A Homeopathic Practitioner may diagnose, in fact being a diagnostic primary health care profession, a Homeopathic Practitioner is legally compelled to make a diagnosis and provide the appropriate ICD-10 diagnostic codes. Homeopathic Practitioners also have to be licensed to compound Homeopathic medicine and to dispense any medicine falling within their scope of practice. Both conventional pharmacology and Homoeopharmaceutics are a legal training requirement.

Training therefore is based upon the medical curriculum with homeopathy as the primary therapeutic focus. From this perspective it is understandable that (as for Medical Practitioners where the requirement for registration is a MBChB or equivalent) in the case of Homeopathy the requirement for registration is a master's degree in Homeopathy MTech(Hom) or equivalent.

Homeopathic practitioners are trained diagnosticians, recognised as primary contact practitioners. Whereas the vast majority of international homeopathic schools offer skills-oriented homeopathic training, South Africa offers professional training at a level required for the practising of homeopathy as a primary contact health profession in accordance with the scope of practice of such a profession.

All private Homeopathic colleges were closed during the late 1970s by the South African Department of Health (read the History and Development of Homeopathic Education in South Africa). Existing practitioners were put into a closed register and in terms of the new legislation, and medical doctors were allowed to keep practicing homeopathy regardless of their knowledge of the subject. Nowadays, the only training recognised by the AHPCSA is a five-year full-time master's degree in Homoeopathy offered at the University of Johannesburg and Durban University of Technology.

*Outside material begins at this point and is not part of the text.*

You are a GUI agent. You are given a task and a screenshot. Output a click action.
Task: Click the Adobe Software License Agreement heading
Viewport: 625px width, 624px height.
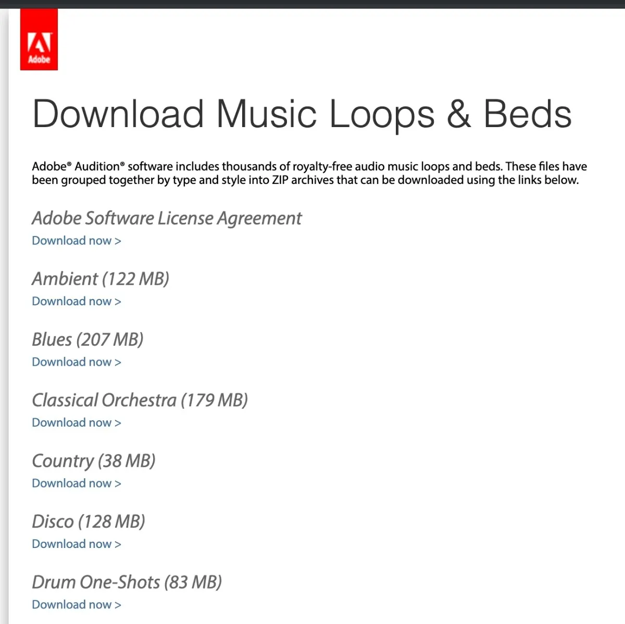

The M.Tech(Hom) consists of a five-year full-time medico-scientific course based on the medical curriculum with the core focus on classical, clinical, modern and conventional homeopathy, Homoeopharmaceutics and ending with a masters research dissertation. Graduates are registered as Homoeopathic practitioners only after having completed their post-graduate internship.

The practice of homeopathy in South Africa requires medical training as prerequisite. Two routes thus exist for entrance into homeopathy, either via the medically based homeopathic master's degree course (MTech-Hom) or once a medical practitioner is registered for independent practice, by way of the Post Graduate Diploma in Homeopathy offered by the South African Faculty of Homoeopathy (SAFH). Medical practitioners may register as homeopathic practitioners only after successful completion of the post graduate diploma. Once registered, homeopathic practitioners may do the prescribed Compounding and Dispensing course through the University of Pretoria and thereafter apply for a License to Compound and Dispense Homeopathic Medicine from the National Department of Health.
22C. Licensing

(1) Subject to the provisions of this section-

(a) the Director-General may on application in the prescribed manner and on payment of the prescribed fee issue to a medical practitioner, dentist, practitioner, nurse or other person registered under the Health Professions Act, 1974, a licence to compound and dispense medicines, on the prescribed conditions;

(5) No person shall compound or dispense a medicine unless he or she is authorised thereto in terms of the Pharmacy Act, 1974, is a veterinarian or is the holder of a licence as contemplated in subsection(1)(a).

The Medicines Control Council was set up in 1965, and it put all types of medicine under the same standards. It was replaced in 1998 by the South African Medicines and Medical Devices Regulatory Authority, which placed separate procedures for registering regular and alternative medicines, in order to regulate them better.

===Nigeria===
Both medically qualified practitioners and lay persons can practice homeopathy, with the Congress of Homoeopathic Medicine Practitioners having 30 medical doctors on its register in 2005. The All-Nigeria Homeopathic Medical Organization was founded in 1961, and the first homeopathic practitioner, I. Okogeri, began practice the following year. The Nigerian College of Homoeopathic Medicine, founded in 1972, is recognised by the government of the East Central State. The Nigerian Institute of Homeopathy has special consultative status with the United Nations Department of Economic and Social Affairs.